Zhao Zheng, the deputy lead of the Data Management Unit set up by the Ministry of Health (MOH), and Tang Lin were charged under the Official Secrets Act (OSA) for wrongful communication. Zhao was handed 24 charges, including those under the Computer Misuse Act, while Tang was given 10 charges. The women are Singaporeans.
Tang had allegedly asked Zhao to check on the case status of a patient who had tested positive for COVID-19, with Zhao then allegedly accessing a government COVID-19 database to retrieve confidential records for Tang. According to her charge sheet, Zhao accessed an MOH Excel document titled “master” which contained confidential details of COVID-19 cases - a breach of the Computer Misuse Act.
On 16 April last year, the police received a report from a member of the public that the number of daily confirmed cases of COVID-19 in Singapore for that day had been leaked online even though the MOH had not publicly released the figures.
Investigations revealed that Zhao, an authorised recipient of classified information on COVID-19, had allegedly shared the number of new COVID-19 cases on 22 occasions in March and April last year with members of a private chat group who were not authorised to receive the classified information.
According to Tang's charges, she sent the number of COVID-19 positive cases - obtained without authorisation - to a WhatsApp chat group consisting of five other members.
Zhao and Tang are due back in court on 5 May.
The members, including Tang, were part of a group on social chat app WeChat.

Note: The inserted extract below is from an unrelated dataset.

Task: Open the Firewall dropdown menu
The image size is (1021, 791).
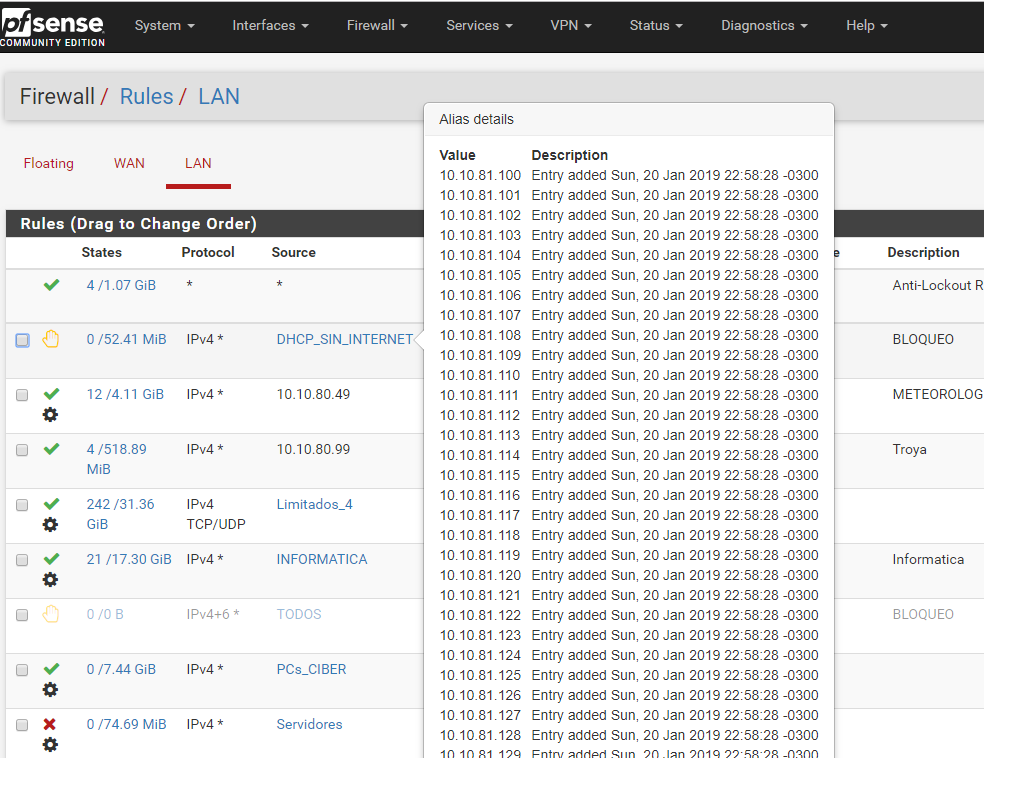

Some members of the chat group who were not authorised to receive the information, such as Tang, allegedly further disseminated it before the official release.
A total of 64 people who had wrongfully received and/or communicated the information will be issued with stern warnings or written advisories for offences under the OSA.
In response to queries by Yahoo News Singapore, the MOH said that it "takes a very serious view of any wrongful access and communication of information by our staff".
"The alleged offence took place in April 2020. The officer was suspended from work once MOH was informed that the police had started investigations and access to the ministry’s confidential information was also terminated," the ministry said. "Following the incident, MOH has reviewed and tightened our information security protocols and processes."
If convicted of wrongful communication of information under the OSA, each woman may face up to two years' jail and a maximum fine of $2,000.
If convicted of unauthorised access to computer materials under the CMA, Zhao faces a jail term of up to two years, and a fine of up to $5,000.